Table 3 provides the modeled odds ratios (ORs) for the behavioural risk factors from the individual-level models, comprised of individual-level (age group, CCHS cycle) and micro area covariates (median household income). For current smoking estimates among males and females, all age groups except 30–39 years for males had ORs significantly different from the reference group (aged 50–59), whereas the younger ages (excluding teenagers) typically had increased odds – 26 % or higher odds – and ages 60 and above at least 30 % lower odds of current smoking, after adjusting for the other covariates. From model 2, a $10,000 increase in micro area median income was associated with an approximately 12–13 % decrease in the odds of current smoking, after adjusting for cycle and age.
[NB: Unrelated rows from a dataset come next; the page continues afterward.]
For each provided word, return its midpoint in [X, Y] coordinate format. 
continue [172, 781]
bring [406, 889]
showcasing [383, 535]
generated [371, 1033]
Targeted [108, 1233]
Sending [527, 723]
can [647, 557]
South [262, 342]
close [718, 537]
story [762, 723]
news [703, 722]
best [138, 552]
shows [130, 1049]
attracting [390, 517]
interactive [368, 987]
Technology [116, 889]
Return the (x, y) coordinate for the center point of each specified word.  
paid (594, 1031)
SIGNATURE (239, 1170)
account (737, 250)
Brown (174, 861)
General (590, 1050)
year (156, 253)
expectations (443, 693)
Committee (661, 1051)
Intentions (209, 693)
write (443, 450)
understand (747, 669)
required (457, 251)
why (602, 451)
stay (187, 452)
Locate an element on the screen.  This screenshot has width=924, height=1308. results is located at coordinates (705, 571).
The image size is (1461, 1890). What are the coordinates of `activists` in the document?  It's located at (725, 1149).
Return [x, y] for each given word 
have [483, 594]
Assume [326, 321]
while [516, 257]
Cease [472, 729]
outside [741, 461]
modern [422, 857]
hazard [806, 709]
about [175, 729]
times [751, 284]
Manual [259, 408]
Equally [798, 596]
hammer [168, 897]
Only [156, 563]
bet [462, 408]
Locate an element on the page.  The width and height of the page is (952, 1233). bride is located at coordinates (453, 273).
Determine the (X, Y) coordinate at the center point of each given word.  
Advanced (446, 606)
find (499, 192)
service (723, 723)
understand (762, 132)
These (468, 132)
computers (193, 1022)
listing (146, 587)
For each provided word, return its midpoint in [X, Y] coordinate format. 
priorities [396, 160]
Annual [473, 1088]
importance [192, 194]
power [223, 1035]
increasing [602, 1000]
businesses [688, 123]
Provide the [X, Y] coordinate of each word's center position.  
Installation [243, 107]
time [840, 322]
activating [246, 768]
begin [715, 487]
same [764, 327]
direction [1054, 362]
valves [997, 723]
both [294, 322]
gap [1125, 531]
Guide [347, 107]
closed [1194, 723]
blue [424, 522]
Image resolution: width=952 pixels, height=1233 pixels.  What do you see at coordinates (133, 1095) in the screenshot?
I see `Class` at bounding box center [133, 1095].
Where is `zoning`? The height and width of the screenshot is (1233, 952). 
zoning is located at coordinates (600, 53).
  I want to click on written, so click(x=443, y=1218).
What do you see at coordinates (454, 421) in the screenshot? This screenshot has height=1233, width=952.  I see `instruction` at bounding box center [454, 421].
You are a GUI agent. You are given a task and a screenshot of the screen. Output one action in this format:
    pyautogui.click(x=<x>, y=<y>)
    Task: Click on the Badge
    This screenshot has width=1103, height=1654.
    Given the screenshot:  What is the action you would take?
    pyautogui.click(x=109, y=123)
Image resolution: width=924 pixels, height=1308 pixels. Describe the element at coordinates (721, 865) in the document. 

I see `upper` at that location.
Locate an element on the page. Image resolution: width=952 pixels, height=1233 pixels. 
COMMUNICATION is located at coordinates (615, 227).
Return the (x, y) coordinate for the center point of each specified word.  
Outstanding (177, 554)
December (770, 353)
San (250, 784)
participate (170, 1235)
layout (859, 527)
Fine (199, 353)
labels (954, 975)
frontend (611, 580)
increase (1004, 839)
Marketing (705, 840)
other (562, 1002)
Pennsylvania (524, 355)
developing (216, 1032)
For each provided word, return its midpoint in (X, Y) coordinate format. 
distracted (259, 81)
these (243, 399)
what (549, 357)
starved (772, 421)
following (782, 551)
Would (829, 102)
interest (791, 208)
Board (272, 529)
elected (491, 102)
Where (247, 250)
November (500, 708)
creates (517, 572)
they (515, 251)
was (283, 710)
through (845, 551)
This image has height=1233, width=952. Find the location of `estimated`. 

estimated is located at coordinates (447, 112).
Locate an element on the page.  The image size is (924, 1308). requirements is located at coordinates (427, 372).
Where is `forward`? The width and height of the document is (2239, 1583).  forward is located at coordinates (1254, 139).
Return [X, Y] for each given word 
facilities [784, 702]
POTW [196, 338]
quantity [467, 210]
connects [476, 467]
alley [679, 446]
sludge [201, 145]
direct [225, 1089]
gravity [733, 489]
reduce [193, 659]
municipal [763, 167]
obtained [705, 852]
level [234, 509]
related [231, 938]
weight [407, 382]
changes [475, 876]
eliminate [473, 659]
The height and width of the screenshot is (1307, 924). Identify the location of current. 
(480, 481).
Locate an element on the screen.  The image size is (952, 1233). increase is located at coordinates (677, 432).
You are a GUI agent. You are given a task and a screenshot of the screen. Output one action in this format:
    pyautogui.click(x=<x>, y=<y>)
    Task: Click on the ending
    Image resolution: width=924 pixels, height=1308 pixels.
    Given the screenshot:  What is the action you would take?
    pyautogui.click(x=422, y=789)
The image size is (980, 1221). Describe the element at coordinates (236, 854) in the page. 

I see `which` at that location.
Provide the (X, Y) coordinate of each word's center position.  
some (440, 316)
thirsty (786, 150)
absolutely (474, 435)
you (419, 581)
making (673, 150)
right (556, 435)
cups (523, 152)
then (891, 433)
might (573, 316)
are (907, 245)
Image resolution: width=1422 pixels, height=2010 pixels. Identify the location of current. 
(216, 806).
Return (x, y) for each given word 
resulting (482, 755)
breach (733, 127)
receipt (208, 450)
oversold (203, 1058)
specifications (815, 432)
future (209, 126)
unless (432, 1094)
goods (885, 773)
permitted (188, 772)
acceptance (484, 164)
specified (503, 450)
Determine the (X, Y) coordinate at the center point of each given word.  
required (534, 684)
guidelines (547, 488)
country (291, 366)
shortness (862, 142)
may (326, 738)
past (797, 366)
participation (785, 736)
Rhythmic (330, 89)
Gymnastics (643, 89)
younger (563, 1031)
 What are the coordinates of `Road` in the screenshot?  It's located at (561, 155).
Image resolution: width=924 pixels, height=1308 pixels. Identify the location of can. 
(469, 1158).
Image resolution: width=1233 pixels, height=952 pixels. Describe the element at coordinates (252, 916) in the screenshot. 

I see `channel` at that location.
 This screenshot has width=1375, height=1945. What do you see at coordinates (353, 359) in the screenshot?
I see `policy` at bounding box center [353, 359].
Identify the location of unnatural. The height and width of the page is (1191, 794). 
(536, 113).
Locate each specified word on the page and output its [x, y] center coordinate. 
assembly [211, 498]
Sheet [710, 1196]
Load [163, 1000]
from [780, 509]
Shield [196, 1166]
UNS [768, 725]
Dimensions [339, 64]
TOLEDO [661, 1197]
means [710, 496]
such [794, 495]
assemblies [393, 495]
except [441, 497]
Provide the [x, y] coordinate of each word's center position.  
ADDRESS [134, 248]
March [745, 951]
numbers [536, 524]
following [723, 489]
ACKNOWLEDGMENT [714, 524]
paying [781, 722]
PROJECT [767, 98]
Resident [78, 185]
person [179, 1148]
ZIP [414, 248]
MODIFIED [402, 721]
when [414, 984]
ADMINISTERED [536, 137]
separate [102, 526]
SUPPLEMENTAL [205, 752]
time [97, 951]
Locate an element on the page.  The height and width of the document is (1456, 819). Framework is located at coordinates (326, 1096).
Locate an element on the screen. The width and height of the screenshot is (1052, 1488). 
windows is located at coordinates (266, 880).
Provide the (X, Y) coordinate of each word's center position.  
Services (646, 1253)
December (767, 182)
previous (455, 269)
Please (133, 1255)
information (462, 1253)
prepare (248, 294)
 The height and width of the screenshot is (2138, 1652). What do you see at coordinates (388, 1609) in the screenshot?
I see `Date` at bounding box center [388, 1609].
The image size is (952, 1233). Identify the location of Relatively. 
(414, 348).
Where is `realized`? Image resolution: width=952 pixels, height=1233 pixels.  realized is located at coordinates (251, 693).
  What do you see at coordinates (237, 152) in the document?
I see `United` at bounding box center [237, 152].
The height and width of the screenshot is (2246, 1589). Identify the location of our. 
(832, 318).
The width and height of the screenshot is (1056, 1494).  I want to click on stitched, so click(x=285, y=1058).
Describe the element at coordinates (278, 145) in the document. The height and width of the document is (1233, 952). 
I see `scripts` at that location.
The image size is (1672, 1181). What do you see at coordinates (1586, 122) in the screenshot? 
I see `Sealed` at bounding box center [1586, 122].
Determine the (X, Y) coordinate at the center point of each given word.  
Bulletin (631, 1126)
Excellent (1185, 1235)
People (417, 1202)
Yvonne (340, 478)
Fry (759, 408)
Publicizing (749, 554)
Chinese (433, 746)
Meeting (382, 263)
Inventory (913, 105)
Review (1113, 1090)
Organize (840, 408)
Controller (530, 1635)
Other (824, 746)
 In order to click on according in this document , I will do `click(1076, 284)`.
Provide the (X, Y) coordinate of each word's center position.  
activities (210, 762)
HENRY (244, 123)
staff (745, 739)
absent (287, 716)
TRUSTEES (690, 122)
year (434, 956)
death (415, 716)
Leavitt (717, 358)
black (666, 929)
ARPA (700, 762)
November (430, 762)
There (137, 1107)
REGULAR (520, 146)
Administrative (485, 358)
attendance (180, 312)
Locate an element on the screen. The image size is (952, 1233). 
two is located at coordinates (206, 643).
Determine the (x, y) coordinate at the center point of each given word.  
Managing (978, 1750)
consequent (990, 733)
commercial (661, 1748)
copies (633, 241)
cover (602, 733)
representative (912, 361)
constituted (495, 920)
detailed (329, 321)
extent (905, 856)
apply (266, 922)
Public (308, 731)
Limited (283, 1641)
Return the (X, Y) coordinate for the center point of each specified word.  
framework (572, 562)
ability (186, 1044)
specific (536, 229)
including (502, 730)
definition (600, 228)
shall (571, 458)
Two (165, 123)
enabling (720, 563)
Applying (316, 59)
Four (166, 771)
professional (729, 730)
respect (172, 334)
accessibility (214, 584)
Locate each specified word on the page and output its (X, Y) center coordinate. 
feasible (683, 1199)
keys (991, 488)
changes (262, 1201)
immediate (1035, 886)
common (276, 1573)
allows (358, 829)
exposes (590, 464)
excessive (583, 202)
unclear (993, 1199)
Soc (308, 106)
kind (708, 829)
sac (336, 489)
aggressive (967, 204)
For excess bodyweight results from model 1, recent CCHS cycles were associated with increased odds of overweight or obesity, more so for male respondents, after controlling for age group. Generally, age was an important explanatory covariate after adjusting for cycle, but with less consistency than for the current smoking results. Nonetheless, most age groups had a decreased odds of excess bodyweight compared to ages 50–59, ranging from approximately 85 % lower odds for teenagers, to no significant difference for ages 60–69, regardless of sex. From model 2 for females, increased micro area income was associated with 3 % lower odds of excess bodyweight, after adjusting for the other covariates. The addition of income in model 2 resulted in negligible changes in ORs for age and cycle for both behavioural risk factors, but it did increase credible intervals for the excess bodyweight results, yielding borderline non-significant results.
Finally, model results for CCHS cycle fit as an integer variable indicated a statistically significant decrease over time for female current smoking for both models. Excess bodyweight results implied a statistically significant increase over time for both sexes and models 1 and 2 (Table 3).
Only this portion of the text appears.